Fixpunkt des in Hochglanzoptik erstrahlenden, dennoch rau wirkenden Films ist die frühere Seriendarstellerin Blake Lively, die mit einer eindringlichen Performance überrascht. Allein ihr präzise-unaffektiertes Spiel reicht aus, um den Zuschauer an die simple wie gradlinige Geschichte zu fesseln. Den emotionalen Unterbau, den das von Anthony Jaswinski verfasste Drehbuch einzieht, hätte es da gar nicht gebraucht. Lively verkörpert die Medizinstudentin Nancy, die in Mexiko einen abgelegenen Strand besucht, an dem ihre kürzlich verstorbene Mutter während ihrer Schwangerschaft einst gesurft hat. Nach einem Moment des Innehaltens schmeißt sich die junge Frau mit ihrem Brett ins Wasser und lässt sich auf den Wellen treiben. Als Nancy irgendwann den Rückzug antreten will, wird sie von einem Weißen Hai gebissen. Zunächst kann sich die Schwerverletzte auf einen Walkadaver flüchten, den sie wenig später gegen einen kleinen, aus dem Wasser ragenden Felsen eintauscht. Das rettende Ufer befindet sich in Sichtweite. Und doch scheint es für die Studentin kein Entkommen zu geben.
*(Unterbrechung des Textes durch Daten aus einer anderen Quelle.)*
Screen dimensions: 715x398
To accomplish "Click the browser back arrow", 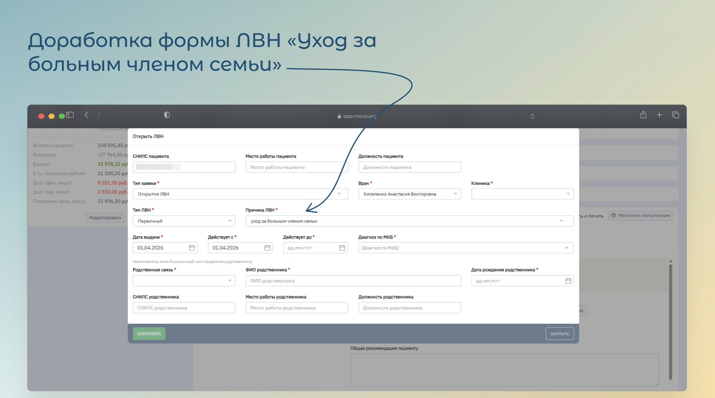I will point(87,115).
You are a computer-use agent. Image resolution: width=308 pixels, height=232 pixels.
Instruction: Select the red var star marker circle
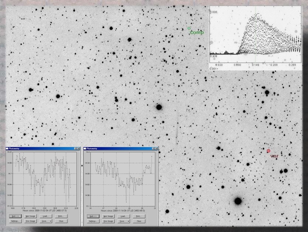(269, 151)
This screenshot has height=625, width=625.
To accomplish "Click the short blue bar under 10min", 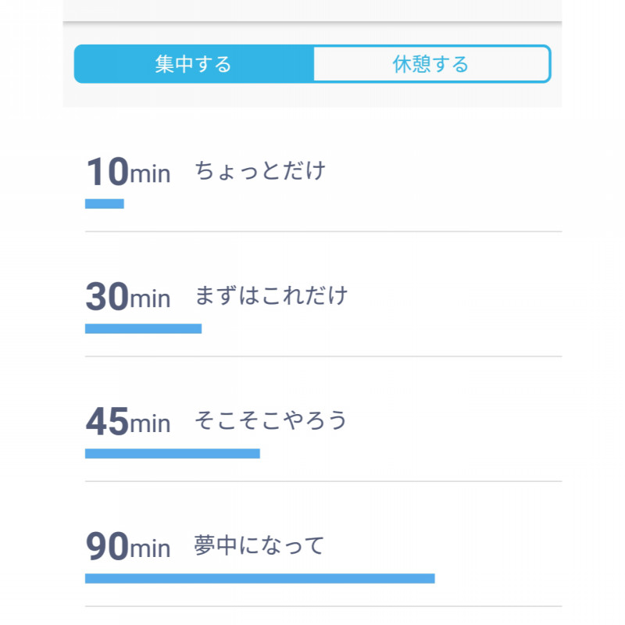I will point(105,204).
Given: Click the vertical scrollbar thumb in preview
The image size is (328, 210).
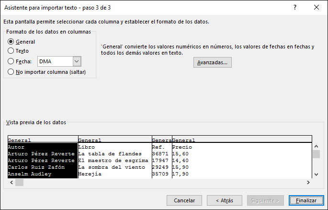Looking at the screenshot, I should (x=316, y=154).
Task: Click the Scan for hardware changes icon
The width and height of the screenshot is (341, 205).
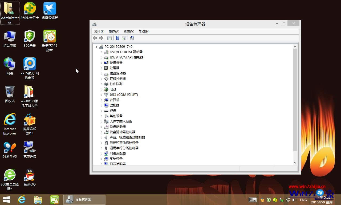Action: 132,38
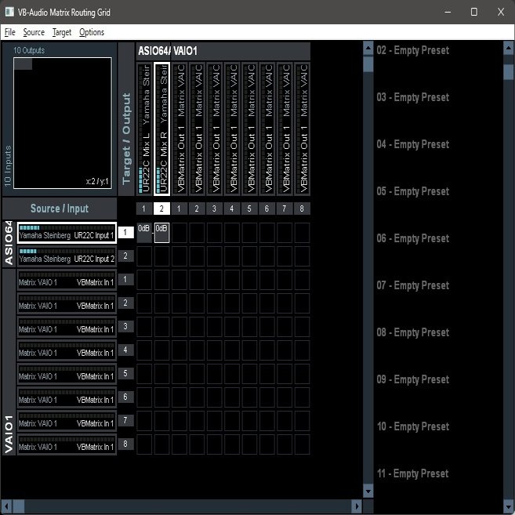Open the Source menu

34,32
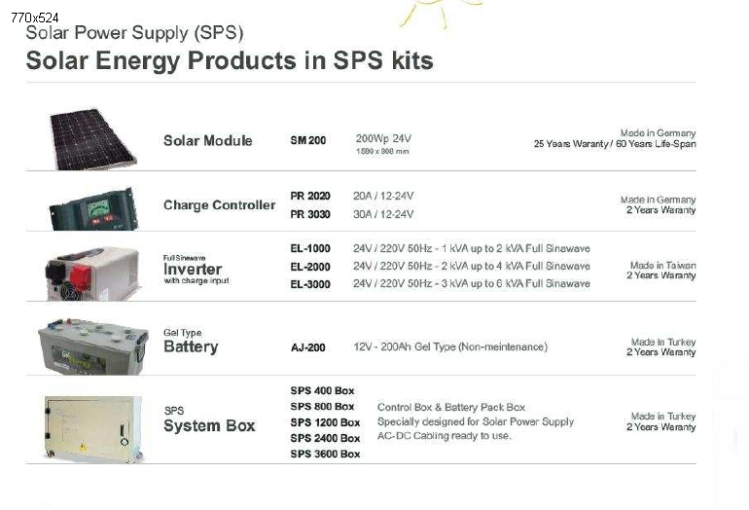
Task: Click the SM 200 model code
Action: (x=308, y=140)
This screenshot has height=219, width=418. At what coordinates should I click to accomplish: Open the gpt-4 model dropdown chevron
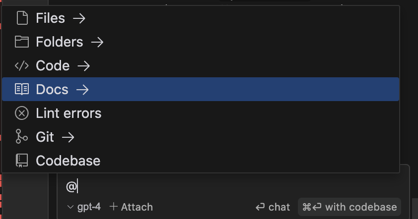[x=70, y=207]
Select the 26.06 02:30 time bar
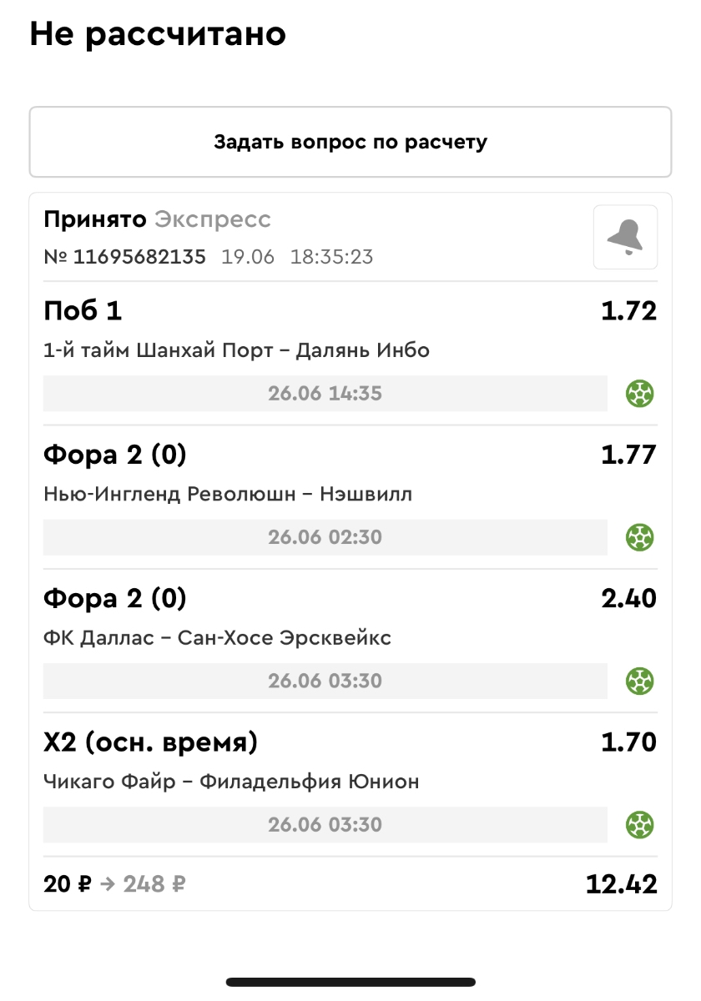Image resolution: width=701 pixels, height=1001 pixels. coord(325,537)
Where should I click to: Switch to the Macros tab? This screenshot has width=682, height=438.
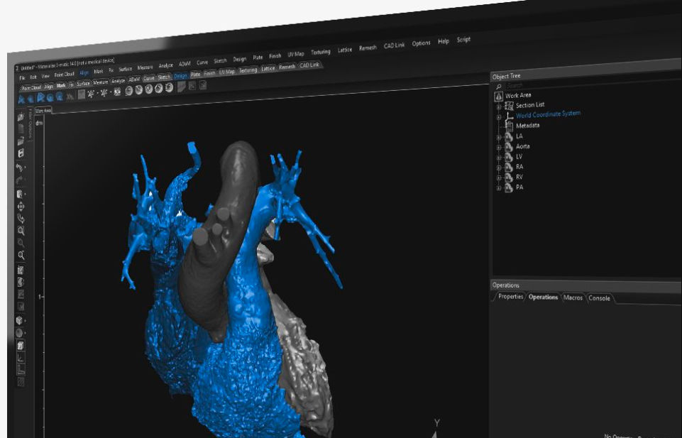[x=573, y=298]
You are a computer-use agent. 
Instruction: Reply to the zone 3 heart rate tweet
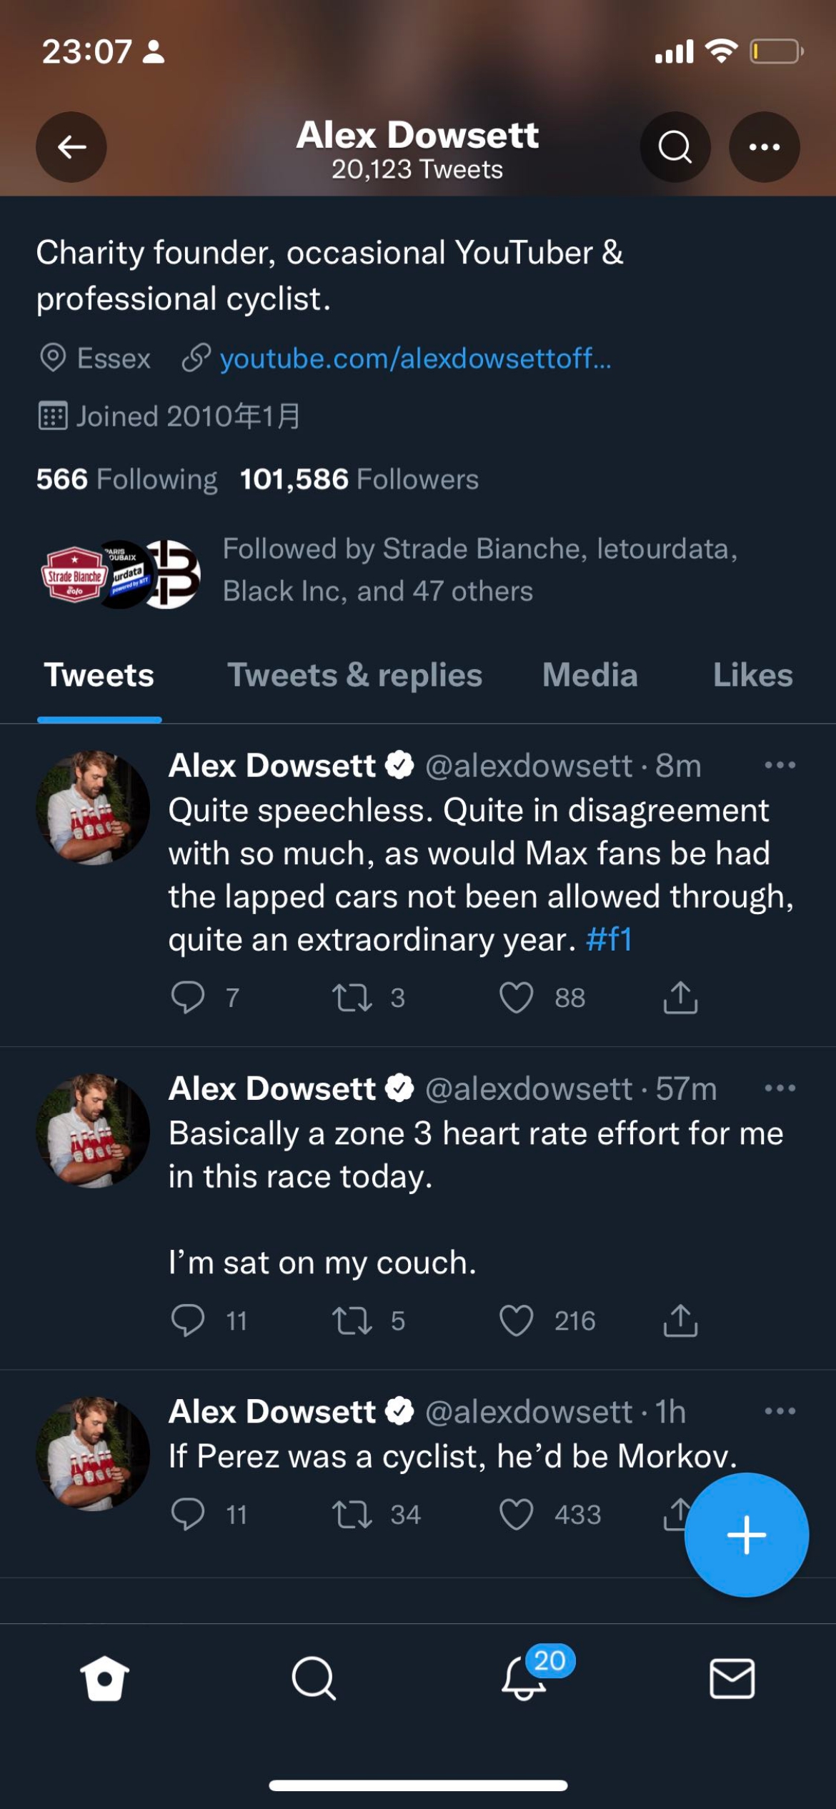tap(188, 1321)
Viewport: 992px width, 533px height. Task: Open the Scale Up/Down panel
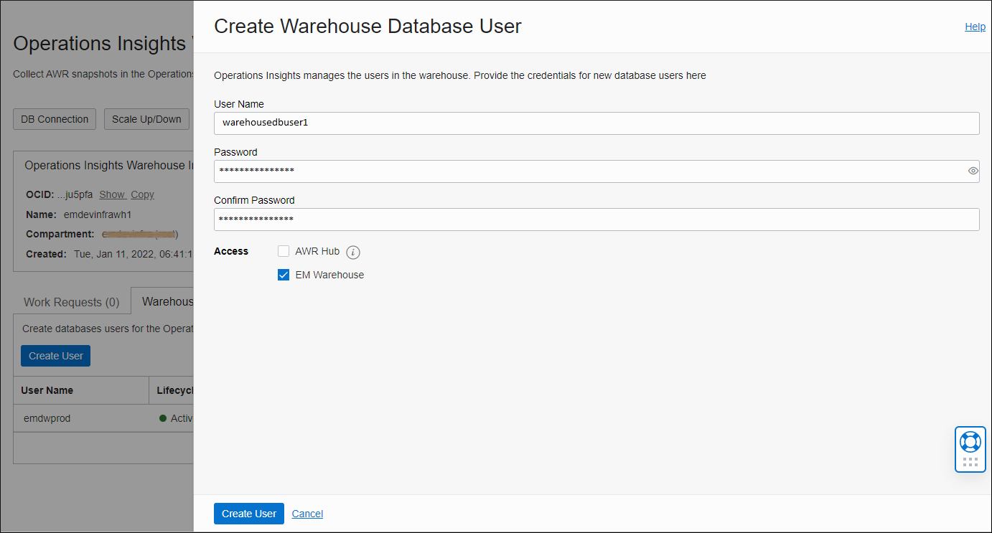[146, 118]
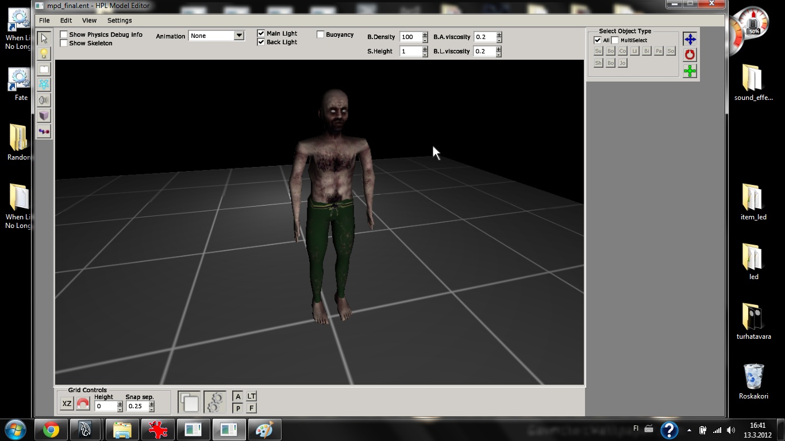The height and width of the screenshot is (441, 785).
Task: Activate the green scale tool
Action: [690, 71]
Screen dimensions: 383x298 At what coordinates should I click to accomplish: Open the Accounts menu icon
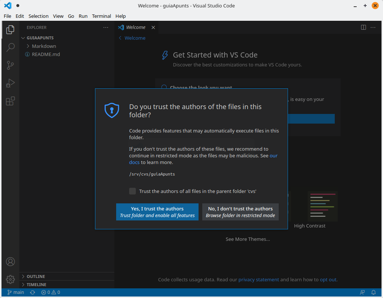[10, 262]

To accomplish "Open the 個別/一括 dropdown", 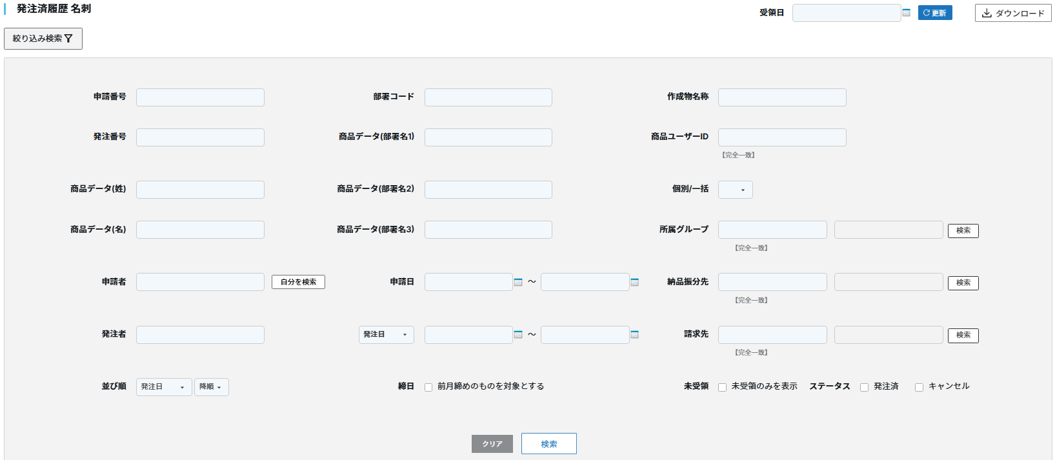I will click(x=736, y=190).
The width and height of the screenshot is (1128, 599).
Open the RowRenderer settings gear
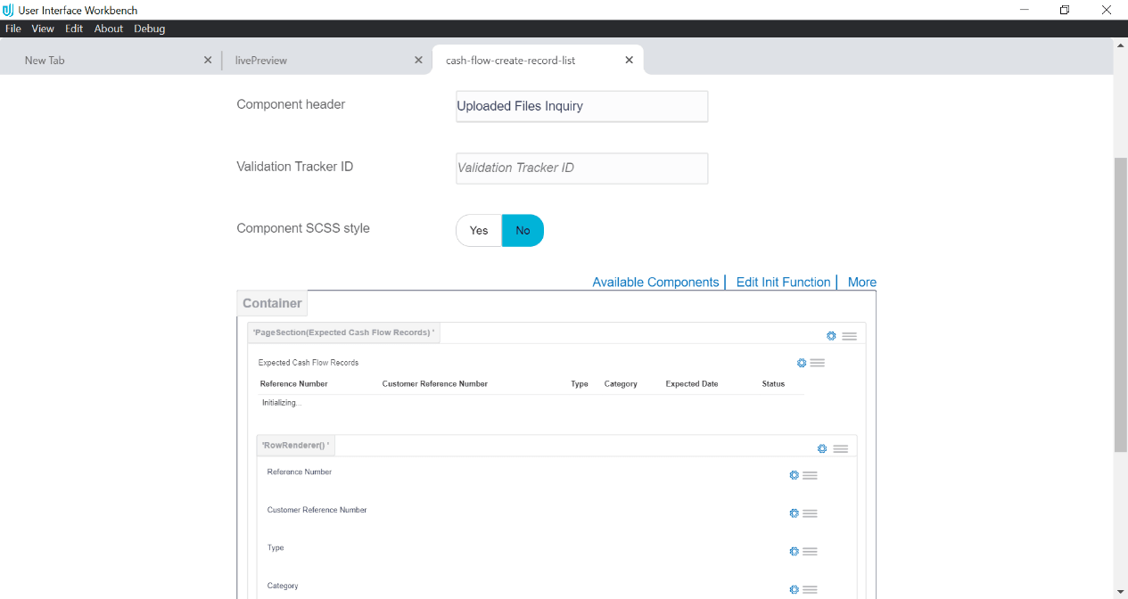tap(822, 448)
Hat man die anfänglichen, übertrieben auf hip getrimmten Surf-Einlagen im Videoclip-Stil einmal hinter sich gebracht, entfaltet The Shallows eine starke Sogwirkung. Verantwortlich dafür sind nicht nur die Wendungen und Hindernisse, mit denen Collet-Serra seine Protagonisten konfrontiert. Auch die formale Gestaltung treibt den Puls des Betrachters immer wieder nach oben. Ab und an gewährt uns der Film aus der Vogelperspektive einen Überblick über den verlassen daliegenden Strandabschnitt und kontrastiert diese offenen Einstellungen mit Aufnahmen, bei denen die Kamera der Hauptdarstellerin unnachgiebig zu Leibe rückt. Der kleine Felsen wird so zum Ort eines intensiven Kammerspiels, das nur selten eine Auflockerung erfährt. Ein netter Einfall ist eine verletzte Möwe, die ebenfalls auf dem Riff Zuflucht sucht und deren Name für einige Lacher sorgen dürfte. War es in der modernen Robinsonade Cast Away – Verschollen ein Volleyball, der dem gestrandeten Protagonisten »Gesellschaft« leistete, mutiert hier der flügellahme Vogel zu einem »Gesprächspartner« und Leidensgenossen.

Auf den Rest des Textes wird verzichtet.